WCPS: Application of Compound Independent Calibration (CIC) Software for the Quantitation of As-species in Undiluted Urine by LC-ICP-MS

Significance of the Topic

This study addresses the reliable quantitation of arsenic species in undiluted human urine, a critical requirement for toxicological monitoring, occupational exposure assessment and epidemiological research. Liquid chromatography coupled to inductively coupled plasma–mass spectrometry (LC-ICP-MS) offers high sensitivity and selectivity for element-specific detection, but routine use is hampered by limited availability or high cost of pure species standards. The compound independent calibration (CIC) approach leverages the element response itself to overcome these obstacles, simplifying calibration and extending applicability to unknown or unexpected arsenic species.

Objectives and Study Overview

This work aimed to compare traditional compound-specific calibration (CSC) with CIC based on an inorganic arsenic standard (As(V)), evaluating accuracy, robustness and practical feasibility for extended analytical runs. Undiluted urine samples from patients were analyzed alongside calibration standards over a continuous 13-hour sequence to assess drift, retention time stability and agreement between the two calibration strategies.

Methodology and Instrumentation

The separation system consisted of an Agilent 1260 HPLC equipped with an arsenic speciation column and guard column. Mobile phase comprised phosphate buffer with EDTA, acetate, nitrate and ethanol at pH 11.0, purged with argon, flowing at 1.0 mL/min. A 5 µL injection volume was used for both standards and urine samples. The LC was directly coupled to an Agilent 7700x ICP-MS operated at 1550 W RF power, with optimized gas flows and a cooled spray chamber. Full control and data acquisition were performed via MassHunter Workstation software.

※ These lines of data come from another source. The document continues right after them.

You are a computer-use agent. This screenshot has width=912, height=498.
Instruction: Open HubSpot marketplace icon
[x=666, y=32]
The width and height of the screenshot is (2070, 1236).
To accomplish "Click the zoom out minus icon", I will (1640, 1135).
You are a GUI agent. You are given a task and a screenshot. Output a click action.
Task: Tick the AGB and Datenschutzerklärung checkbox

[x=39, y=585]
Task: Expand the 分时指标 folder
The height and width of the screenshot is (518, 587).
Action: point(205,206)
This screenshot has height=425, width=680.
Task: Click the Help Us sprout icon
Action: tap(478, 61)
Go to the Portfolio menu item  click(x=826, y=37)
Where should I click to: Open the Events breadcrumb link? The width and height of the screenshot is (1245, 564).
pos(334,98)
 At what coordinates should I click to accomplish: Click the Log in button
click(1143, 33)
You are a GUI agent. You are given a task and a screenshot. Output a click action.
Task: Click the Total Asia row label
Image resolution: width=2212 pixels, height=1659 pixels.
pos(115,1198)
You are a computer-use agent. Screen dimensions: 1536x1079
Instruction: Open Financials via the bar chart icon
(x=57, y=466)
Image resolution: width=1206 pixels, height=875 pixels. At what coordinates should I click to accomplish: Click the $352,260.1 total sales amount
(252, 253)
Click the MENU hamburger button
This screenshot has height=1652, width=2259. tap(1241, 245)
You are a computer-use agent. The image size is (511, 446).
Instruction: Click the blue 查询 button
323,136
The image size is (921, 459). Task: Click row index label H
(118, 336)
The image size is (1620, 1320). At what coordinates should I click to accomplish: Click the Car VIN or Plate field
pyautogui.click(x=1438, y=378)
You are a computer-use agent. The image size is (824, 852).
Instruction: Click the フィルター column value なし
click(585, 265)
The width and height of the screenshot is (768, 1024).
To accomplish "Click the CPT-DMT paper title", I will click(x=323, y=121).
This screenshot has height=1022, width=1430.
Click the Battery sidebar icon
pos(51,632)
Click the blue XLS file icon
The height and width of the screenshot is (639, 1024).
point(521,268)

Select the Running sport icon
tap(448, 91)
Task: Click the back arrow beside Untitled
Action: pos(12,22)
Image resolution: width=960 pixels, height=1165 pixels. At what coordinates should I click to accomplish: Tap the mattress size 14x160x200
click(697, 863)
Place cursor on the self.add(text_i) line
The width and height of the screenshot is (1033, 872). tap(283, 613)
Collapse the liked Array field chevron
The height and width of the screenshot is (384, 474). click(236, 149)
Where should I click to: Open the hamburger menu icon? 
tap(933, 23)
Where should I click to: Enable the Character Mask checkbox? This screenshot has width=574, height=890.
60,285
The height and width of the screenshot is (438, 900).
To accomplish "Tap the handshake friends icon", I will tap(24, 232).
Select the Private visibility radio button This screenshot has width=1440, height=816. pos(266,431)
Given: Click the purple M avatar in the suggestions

Main Results and Discussion

The overlaid chromatograms of a 50 µg/L arsenic standard injected 48 times over 13 hours showed minimal retention time shift and no significant signal drift, demonstrating excellent system stability. Comparison of CIC versus CSC quantitation across five arsenic species (arsenobetaine, MMA, As(III), DMA, As(V)) in multiple patient samples revealed average CIC/CSC ratios ranging from 0.89 to 1.16, indicating close agreement. The largest deviation occurred for dimethylarsinic acid (DMA), suggesting slight species-dependent sensitivity differences, but overall performance confirmed CIC as a viable alternative.

Practical Applications and Benefits of the Method

• Reduces reliance on expensive or unavailable pure species standards by using a single inorganic arsenic calibration.
• Simplifies method setup and reduces operational costs for routine arsenic speciation in clinical or environmental laboratories.
• Maintains accuracy and precision comparable to traditional calibration schemes over extended analytical sequences.
• Enables quantitation of unexpected or unknown arsenic species without dedicated standards.

Future Trends and Potential Applications

Further developments may include automated software routines for real-time CIC implementation across multi-element speciation workflows. Expanding CIC to other heteroatom elements (Se, Sn, Hg) and complex matrices could broaden its impact. Integration with high-resolution chromatography or tandem mass spectrometry may enhance selectivity and allow identification of novel metabolites or emerging contaminants.

Conclusion

The compound independent calibration approach using As(V) delivers robust, accurate quantitation of arsenic species in undiluted urine, offering significant cost and logistical advantages over compound-specific calibration. Its demonstrated stability and agreement make CIC a powerful tool for high-throughput speciation methods, addressing key challenges in routine analytical chemistry practice.

References

1. Sakai T., Wilbur S. Routine Analysis of Toxic Arsenic Species in Urine Using HPLC with ICP-MS. Agilent Technologies Application Note, Pub. No. 5989-5505EN, 2010.
2. Wahlen R., Woods G. Application of Compound Independent Calibration (CIC) Software for the Quantitation of As-species in Undiluted Urine by LC-ICP-MS. Agilent Technologies, 2011.